_What to produce_
Please repeat the entries below exactly as written, leaving out any images.

Records from a data source:
═══

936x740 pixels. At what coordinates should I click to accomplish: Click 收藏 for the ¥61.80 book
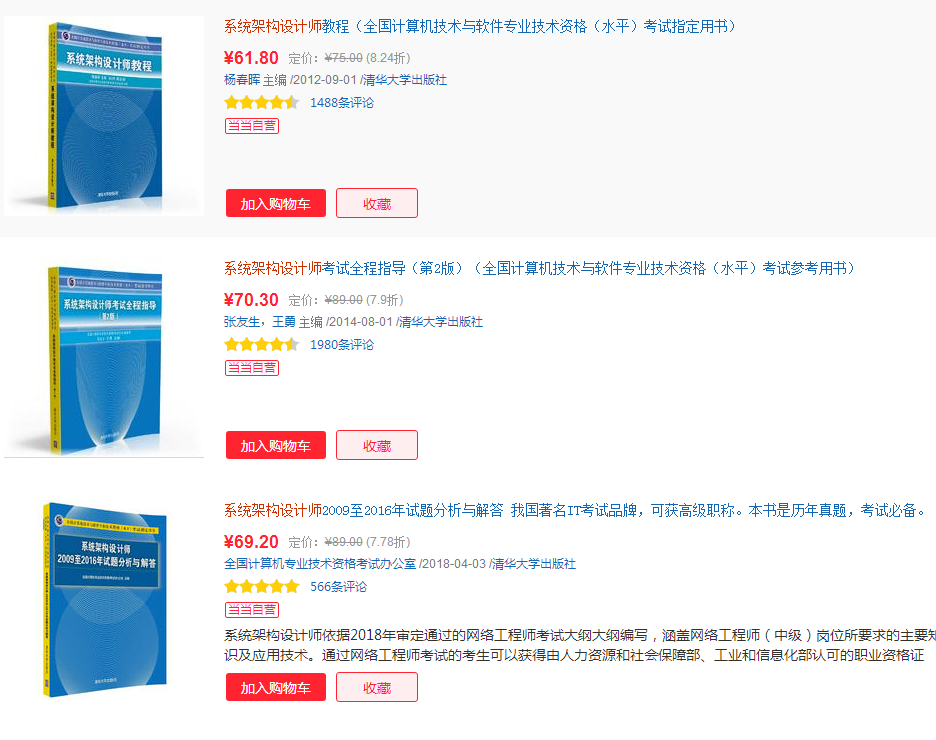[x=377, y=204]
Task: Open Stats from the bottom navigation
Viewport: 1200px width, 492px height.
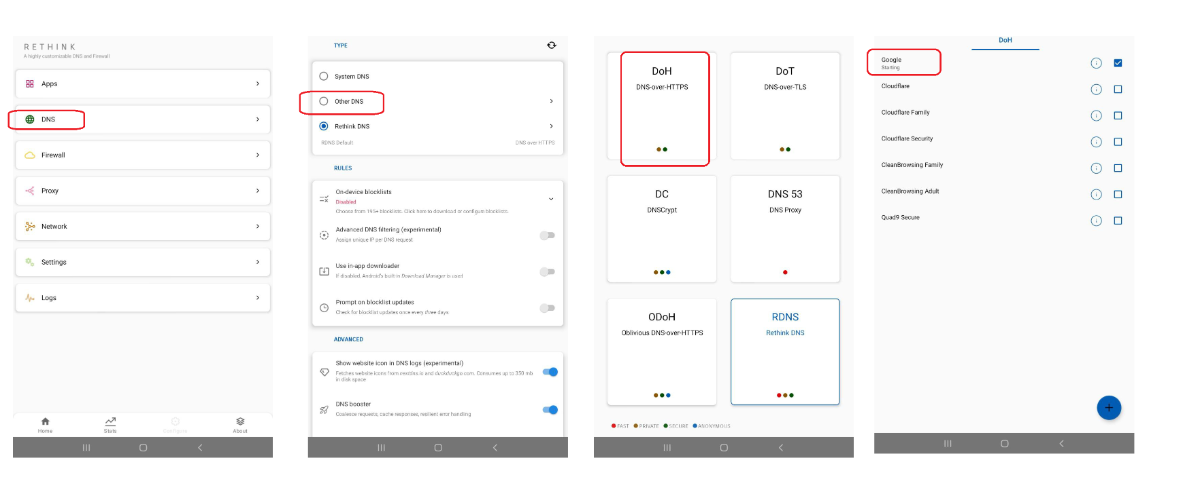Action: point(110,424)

═══

_Completed exercise_
936x740 pixels. At what coordinates should I click to accomplish: Click 收藏 for the ¥61.80 book
[x=377, y=204]
Task: Open Stats from the bottom navigation
Viewport: 1200px width, 492px height.
Action: point(110,424)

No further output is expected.